FRANCOFORTE – Il tradizionale processo di costruzione di un data center che vedeva la progettazione dell’edificio e delle facility disgiunta da quella dell’infrastruttura informatica ha portato, soprattutto prima dell’era della virtualizzazione, a riempire i data center di silos infrastrutturali, ciascuno con i propri rack, Ups, server e storage dedicati a poche applicazioni o data base.
“Quello che avveniva – dice Sanjay Sainani, Vp It e Data Center Solutions di Huawei Middle East dell’azienda – era che ognuno di questi silos doveva avere (e ancora spesso ha) le proprie tecnologie Ups e di raffreddamento, che però non erano condivise, con il rischio di causare inutili elevati consumi energetici”.

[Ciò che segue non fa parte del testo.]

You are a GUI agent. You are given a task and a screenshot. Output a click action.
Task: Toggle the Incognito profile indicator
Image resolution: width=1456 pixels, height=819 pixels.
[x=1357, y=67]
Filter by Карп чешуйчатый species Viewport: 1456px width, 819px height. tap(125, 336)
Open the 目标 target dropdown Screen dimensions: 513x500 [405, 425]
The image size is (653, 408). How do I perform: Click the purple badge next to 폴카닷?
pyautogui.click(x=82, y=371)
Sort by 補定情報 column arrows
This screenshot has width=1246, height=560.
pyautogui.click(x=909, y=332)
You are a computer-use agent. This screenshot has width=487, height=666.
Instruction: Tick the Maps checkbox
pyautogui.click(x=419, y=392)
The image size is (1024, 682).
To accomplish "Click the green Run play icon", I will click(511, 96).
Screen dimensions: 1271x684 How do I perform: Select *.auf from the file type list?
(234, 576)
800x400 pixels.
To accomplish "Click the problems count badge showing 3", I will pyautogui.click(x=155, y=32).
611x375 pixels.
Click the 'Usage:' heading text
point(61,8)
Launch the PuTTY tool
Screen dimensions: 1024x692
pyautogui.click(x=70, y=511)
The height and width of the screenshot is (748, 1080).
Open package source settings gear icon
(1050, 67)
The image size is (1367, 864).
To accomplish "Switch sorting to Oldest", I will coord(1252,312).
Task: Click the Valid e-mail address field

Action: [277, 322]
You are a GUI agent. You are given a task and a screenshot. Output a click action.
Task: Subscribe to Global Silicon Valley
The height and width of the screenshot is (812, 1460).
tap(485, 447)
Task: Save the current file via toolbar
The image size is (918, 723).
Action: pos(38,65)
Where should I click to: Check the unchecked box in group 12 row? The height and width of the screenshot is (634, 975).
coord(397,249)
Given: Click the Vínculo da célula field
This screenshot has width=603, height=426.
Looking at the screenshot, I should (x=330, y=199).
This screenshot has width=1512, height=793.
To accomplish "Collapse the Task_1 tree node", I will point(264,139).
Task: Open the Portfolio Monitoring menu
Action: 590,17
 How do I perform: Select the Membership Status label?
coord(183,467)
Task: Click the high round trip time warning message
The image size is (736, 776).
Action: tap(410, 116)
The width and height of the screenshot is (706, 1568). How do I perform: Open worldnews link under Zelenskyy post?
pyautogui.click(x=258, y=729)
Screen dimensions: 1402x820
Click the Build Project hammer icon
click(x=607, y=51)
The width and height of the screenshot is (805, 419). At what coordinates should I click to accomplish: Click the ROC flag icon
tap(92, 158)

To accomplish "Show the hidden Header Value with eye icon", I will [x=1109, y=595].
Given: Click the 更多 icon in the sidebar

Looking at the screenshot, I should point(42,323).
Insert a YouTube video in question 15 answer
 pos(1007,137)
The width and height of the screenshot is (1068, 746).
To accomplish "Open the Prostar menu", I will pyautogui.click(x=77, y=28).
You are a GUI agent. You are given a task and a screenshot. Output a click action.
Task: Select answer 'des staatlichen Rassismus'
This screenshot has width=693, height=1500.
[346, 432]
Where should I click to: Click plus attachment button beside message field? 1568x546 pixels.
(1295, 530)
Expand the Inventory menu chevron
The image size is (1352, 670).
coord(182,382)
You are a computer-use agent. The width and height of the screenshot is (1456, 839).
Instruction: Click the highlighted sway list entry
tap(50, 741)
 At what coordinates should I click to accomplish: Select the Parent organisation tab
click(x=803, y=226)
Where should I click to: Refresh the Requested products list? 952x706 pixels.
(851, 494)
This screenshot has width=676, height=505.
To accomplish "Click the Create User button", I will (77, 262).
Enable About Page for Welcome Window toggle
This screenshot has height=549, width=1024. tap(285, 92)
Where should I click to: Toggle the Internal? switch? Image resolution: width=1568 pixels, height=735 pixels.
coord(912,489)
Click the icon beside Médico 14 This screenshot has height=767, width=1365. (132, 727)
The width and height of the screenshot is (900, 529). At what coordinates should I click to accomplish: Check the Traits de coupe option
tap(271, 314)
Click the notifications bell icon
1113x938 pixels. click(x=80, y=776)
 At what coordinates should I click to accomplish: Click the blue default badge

Con l’avvento della virtualizzazione e poi delle private e hybrid cloud, i reparti It delle aziende hanno iniziato a ridurre i rack e a ricorrere a server a sempre maggiore densità. “In questo modo – sottolinea il Vp di Huawei – è diventato necessario dotare ciascun rack di Ups che non sono più di 4 o 5 kVa (anche quando magari i consumi effettivi erano di 2-3 kVa, con il rischio di uno spreco di energia inutile ma tollerabile) ma devono essere di svariate decine o centinaia di kVa. Nell’era della digitalization – continua Sainani – diventa impossibile prevedere quali nuove applicazioni devono essere installate da un giorno all’altro. Per questa ragione vi è sempre maggiore esigenza di infrastrutture modulari e ad alta intensità”.
La risposta di Huawei a questo paradigma è puntare su Ups modulari, da inserire in appositi cabinet, con un software in grado di tenere accesi solo i moduli necessari e mantenerne uno o due in “sonno”, ma pronto a intervenire. I moduli, inoltre, sono facilmente aggiungibili – anche a caldo. In caso di necessità di potenziamento, è sufficiente ordinare un nuovo modulo, che può essere inserito da chiunque. In caso di guasto, invece di dover far intervenire in loco un tecnico del produttore, è sufficiente disinserire il modulo dal rack e inviarlo a Huawei. Dai moduli Ups ai container per database, l’impressione è che il mondo delle facility It nell’era del cloud miri alla standardizzazione come abilitatrice di maggiore flessibilità e sostenibilità, mentre la qualità che fa la differenza è nel cuore delle tecnologie.